🤖 AI Summary
Hardware-aware neural architecture search (HW-NAS) faces dual challenges: joint optimization of accuracy and latency, and low search efficiency. Conventional supernet-based methods incur prohibitive computational overhead, while existing LLM-driven approaches suffer from exploration bias, limiting coverage of diverse architectures across latency regimes. This paper proposes an efficient LLM-driven HW-NAS framework. Its core innovations are: (1) a complexity-aware hierarchical partitioning of the search space; and (2) a co-evolutionary mechanism for architecture generation and prompt engineering, integrating zero-cost predictors and knowledge-base-guided prompt refinement to mitigate LLMs’ intrinsic architectural biases.

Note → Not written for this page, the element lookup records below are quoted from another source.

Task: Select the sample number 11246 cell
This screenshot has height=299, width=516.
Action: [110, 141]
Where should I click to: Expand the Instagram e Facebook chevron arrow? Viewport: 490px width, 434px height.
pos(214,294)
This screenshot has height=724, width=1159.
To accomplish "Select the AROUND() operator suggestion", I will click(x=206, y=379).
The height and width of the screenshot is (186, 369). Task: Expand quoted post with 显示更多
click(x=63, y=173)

Evaluated on HW-NAS-Bench, our method achieves higher hypervolume (HV), lower inverted generational distance (IGD), up to 54% latency reduction, and compresses search time from days to minutes—significantly improving both efficiency and diversity in discovering cost-effective architectures across latency ranges.
📝 Abstract
Hardware-Aware Neural Architecture Search (HW-NAS) requires joint optimization of accuracy and latency under device constraints. Traditional supernet-based methods require multiple GPU days per dataset. Large Language Model (LLM)-driven approaches avoid training a large supernet and can provide quick feedback, but we observe an exploration bias: the LLM repeatedly proposes neural network designs within limited search space and fails to discover architectures across different latency ranges in the entire search space. To address this issue, we propose PEL-NAS: a search space Partitioned, architecture prompt co-Evolutionary and LLM-driven Neural Architecture Search that can generate neural networks with high accuracy and low latency with reduced search cost. Our proposed PEL-NAS has three key components: 1) a complexity-driven partitioning engine that divides the search space by complexity to enforce diversity and mitigate exploration bias; 2) an LLM-powered architecture prompt co-evolution operator, in which the LLM first updates a knowledge base of design heuristics based on results from the previous round, then performs a guided evolution algorithm on architectures with prompts that incorporate this knowledge base. Prompts and designs improve together across rounds which avoids random guesswork and improve efficiency; 3) a zero-cost predictor to avoid training a large number of candidates from scratch. Experimental results show that on HW-NAS-Bench, PEL-NAS can achieve overall higher HV, lower IGD, and up to 54% lower latency than baselines at similar accuracy. Meanwhile, the search cost drops from days to minutes compared with traditional supernet baselines.